The other critical element that Patty highlighted is local relevancy. Being able to see the results of impacting your immediate community is far more powerful than throwing cash at a high profile cause, so companies should consider grassroots efforts that their customers can relate to directly.
Donating to the United Nations World Food Programme is a worthy endeavor but what if you could help a family down the street who was the victim of layoffs and can’t afford to feed their children? Everyone knows someone who has been laid off in this tough economy, so reaching people on a personal level can be much more meaningful in building lasting relationships.
The key is not to think in terms of blockbuster sales or quick hits, but in terms of values, impact and relevancy.
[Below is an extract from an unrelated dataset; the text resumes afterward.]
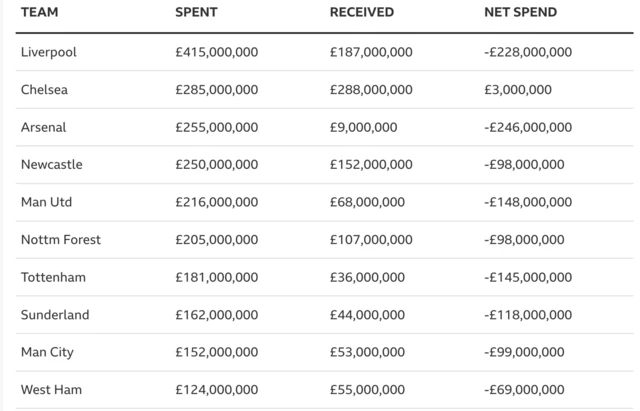Select the Newcastle team cell
Screen dimensions: 640x411
tap(51, 164)
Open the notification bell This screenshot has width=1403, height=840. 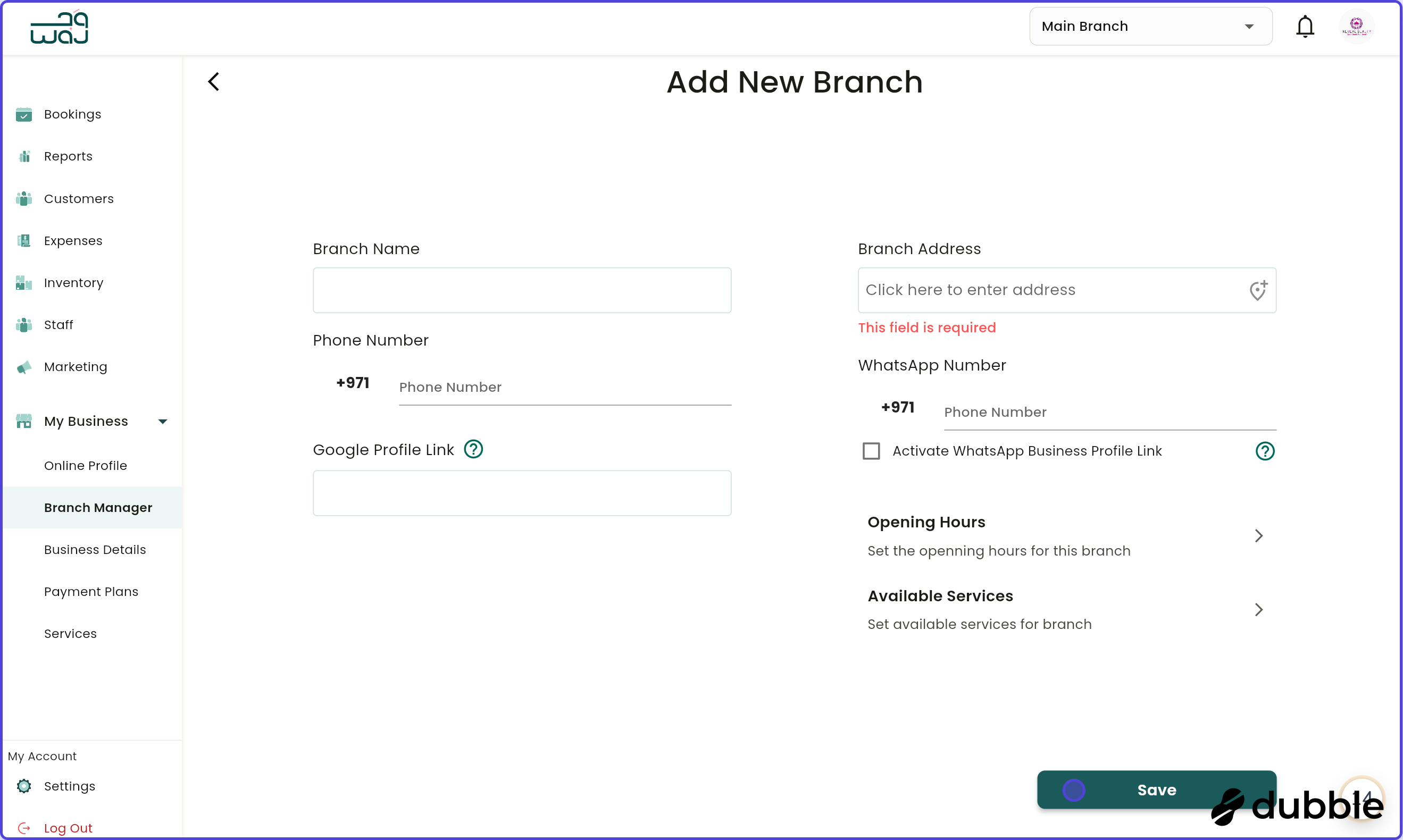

Contributing to the greater good starts with your own backyard, and being a company who genuinely cares about visibly improving the lives of the customers within their community, fosters an emotional connection that has long-term impact.
In the end, you can be the company who added another zero on a corporate check, or who helped Sally and her family eat or the homeless in your area find shelter. There is definitely merit to contributing to global efforts, but it speaks to authenticity and core values when you’re mindful of using your success to help those around you. Remember goodwill begets goodwill, and planting solid roots leads to ongoing, sustainable change one act of kindness at a time.